In una previsione di abolizione delle sanzioni, l’azienda italiana punterà soprattutto ad un incremento di comunicazione e promozione, continuando a criticare gli esperimenti degli ultimi anni di produzioni casearie in loco: “Pensiamo che sia una pericolosa operazione di disturbo ma allo stesso tempo, appena si riaprirà il mercato, potremo lavorare per rilanciare la domanda. I formaggi ‘duri russi’ non sono comparabili per gusto e qualità al Parmigiano Reggiano. Per questo motivo appena riaperto il mercato sarà importante un investimento straordinario in comunicazione per rilanciare e riposizionare il prodotto nelle scelte dei consumatori. Questa potrebbe essere una misura di sistema Italia per i prodotti penalizzati dall’embargo”, conclude Deserti.
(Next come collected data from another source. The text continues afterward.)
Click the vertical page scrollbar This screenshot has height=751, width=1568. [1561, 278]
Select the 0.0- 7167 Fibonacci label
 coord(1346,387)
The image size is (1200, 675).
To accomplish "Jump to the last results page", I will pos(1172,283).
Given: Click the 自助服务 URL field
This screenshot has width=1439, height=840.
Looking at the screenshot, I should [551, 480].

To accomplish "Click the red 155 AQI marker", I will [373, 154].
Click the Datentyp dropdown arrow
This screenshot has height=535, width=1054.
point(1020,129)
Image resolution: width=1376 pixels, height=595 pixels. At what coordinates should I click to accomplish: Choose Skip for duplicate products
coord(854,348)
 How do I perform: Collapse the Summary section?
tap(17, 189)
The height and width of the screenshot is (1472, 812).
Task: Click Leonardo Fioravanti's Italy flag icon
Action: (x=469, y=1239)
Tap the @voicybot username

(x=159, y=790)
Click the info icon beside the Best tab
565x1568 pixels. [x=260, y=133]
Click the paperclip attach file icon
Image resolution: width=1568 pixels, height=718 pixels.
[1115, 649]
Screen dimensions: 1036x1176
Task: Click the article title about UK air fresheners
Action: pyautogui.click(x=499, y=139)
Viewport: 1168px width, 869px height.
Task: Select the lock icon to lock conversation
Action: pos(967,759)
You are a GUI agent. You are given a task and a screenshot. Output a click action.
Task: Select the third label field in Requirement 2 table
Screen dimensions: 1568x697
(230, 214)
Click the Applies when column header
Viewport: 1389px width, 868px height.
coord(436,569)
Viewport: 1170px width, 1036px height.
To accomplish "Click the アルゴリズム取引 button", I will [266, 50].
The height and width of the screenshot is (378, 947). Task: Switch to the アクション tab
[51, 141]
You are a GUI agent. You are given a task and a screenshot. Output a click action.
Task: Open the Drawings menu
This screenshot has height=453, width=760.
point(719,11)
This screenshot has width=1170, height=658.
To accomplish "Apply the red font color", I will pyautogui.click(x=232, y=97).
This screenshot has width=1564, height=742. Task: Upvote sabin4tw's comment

In un paese grande come la Russia c’è chi però non si è limitato solo a sperimentare, facendo di necessità un business profittevole e di qualità. Altagamma ne è un esempio: l’azienda nata nel 2013 e specializzata nell’importazione e distribuzione di prodotti italiani di nicchia in Russia, con l‘introduzione delle sanzioni ha visto l’esigenza di avere un prodotto fresco caseario non solo nei ristoranti ma anche a portata di tutti. Insieme alla prestigiosa catena russa di supermercati Globus Gourmet, nel 2015 sono cominciate le produzioni in loco, portando manovalanza italiana. Nonostante le prime difficoltà avute nel reperire le materie prime per una produzione costante e di qualità, oggi l’azienda produce in tre città – Mosca, San Pietroburgo e Ekaterinburg – e presto sarà presente in una quarta: “Negli ultimi anni siamo cresciuti tantissimo anche grazie alla collaborazione di molti chef di prestigio che operano sul territorio. Abbiamo avuto la possibilità di avere un confronto quotidiano nel migliorare la struttura del prodotto stesso”, spiega a ilfattoquotidiano.it Donato Parisi, socio fondatore di Altagamma. Anche per Parisi, se le sanzioni finissero, consentirebbero prima di tutto la possibilità di distribuire prodotti difficili da produrre in loco come formaggi stagionati e prosciutti, ma per il discorso della produzione di quelli freschi, è ormai difficile per le imprese italiane riaprire e importare dall’Italia.